Tranne il periodo dell’inondazione, in cui l’aria era umida, l’atmosfera era pura e salubre, molto secca e il cielo era terso. La pioggia era rarissima e senza il Nilo, l’Egitto sarebbe stato una zona del Sahara, sabbiosa e arida. Utili per le colture, i rari acquazzoni che si abbattevano sul paese rovinavano le case di fango e minacciavano la stabilità delle costruzioni di pietra. Opportunamente i tecnici egiziani provvedevano le terrazze degli edifici sacri d’idonee pendenze e di doccioni.
Quindi il sole, con il suo calore e la sua luce, era fonte di vita per le piante e il genere umano: da qui la grande adorazione per l’astro, espresso nel dio Ra. In definitiva, salvo i rari acquazzoni e i pochi giorni del vento desertico, il khamsin, l’aria e il clima erano puri e relativamente freschi.
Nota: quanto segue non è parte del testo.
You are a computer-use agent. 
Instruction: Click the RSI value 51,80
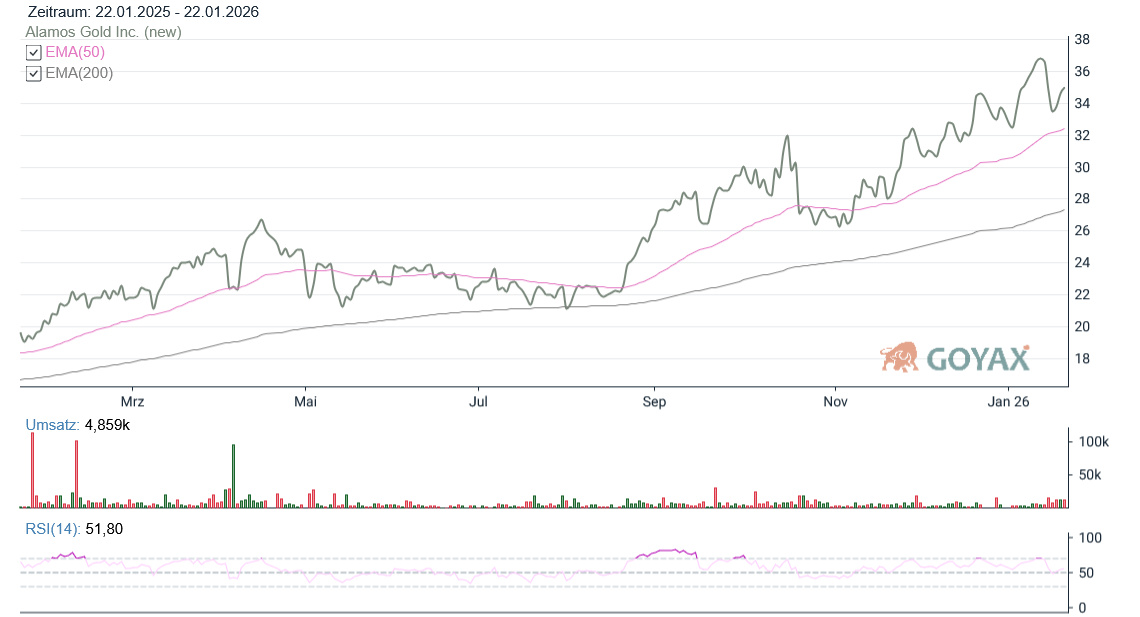(x=104, y=529)
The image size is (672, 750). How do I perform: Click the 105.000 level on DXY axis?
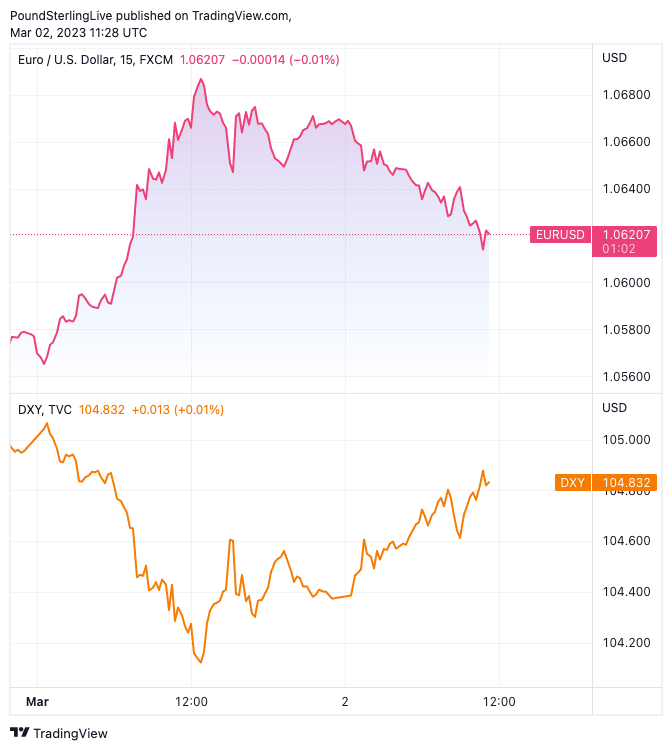(x=625, y=440)
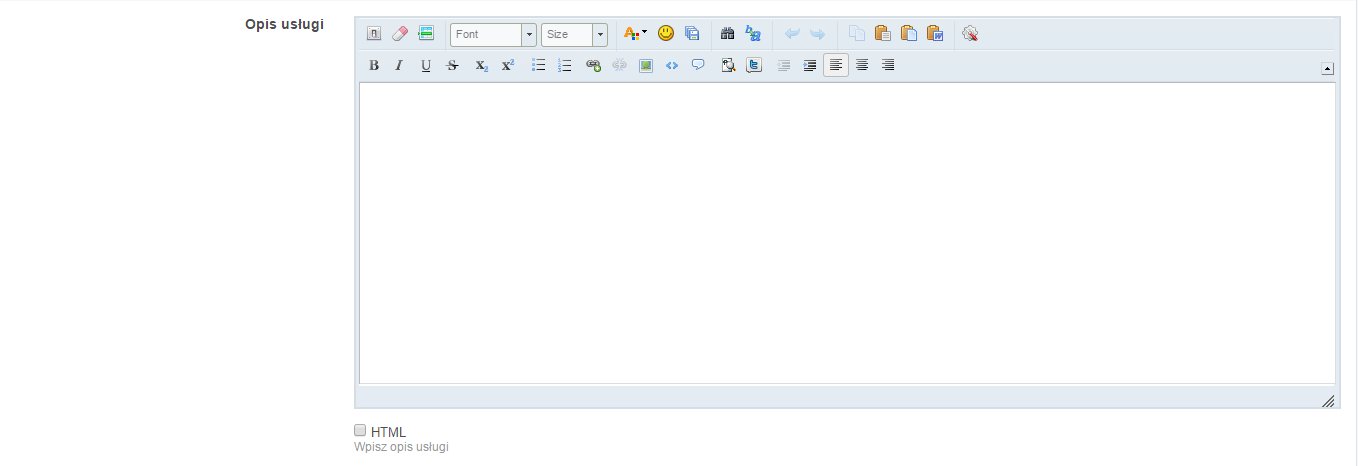Screen dimensions: 1358x466
Task: Open the text color picker
Action: (x=635, y=34)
Molto apprezzato era il ‘vento del nord’, cioè la dolce brezza che giungeva dal Mar Mediterraneo. Questi venti costanti soffiano regolarmente dal Mediterraneo, s’incanalano nella valle e rinfrescano l’atmosfera: venti marittimi che tonificano tutto ciò che vive. Un altro elemento naturale di frescura era la notte che, come in tutte le regioni (semi)desertiche, è particolarmente fresca (se non fredda) e la rugiada si deposita per mantenere la fertilità dei terreni meno irrigati, permettendo di seminare e mietere varie volte nell’anno.
Il Nilo
La bontà del clima non sarebbe stata costante senza la presenza del Nilo. Era esso che portava la fertilità e che faceva, da gennaio a maggio, del paese una lunga striscia verdeggiante che produceva nutrimento per tutto ciò che viveva. Naturalmente questo miracolo della natura era tale grazie all’organizzazione agricola del popolo contadino. Il fiume, formato dalla riunione del Nilo Bianco, del Nilo Blu e dell’Atbara, corsi d’acqua che drenano il Sudan e i valloni abissini, non riceve nessun affluente per più di 3.000 km. Dopo, relativamente regolare nella sua larghezza, serpeggia capricciosamente nella valle fino al mare nel quale defluisce in un vasto Delta.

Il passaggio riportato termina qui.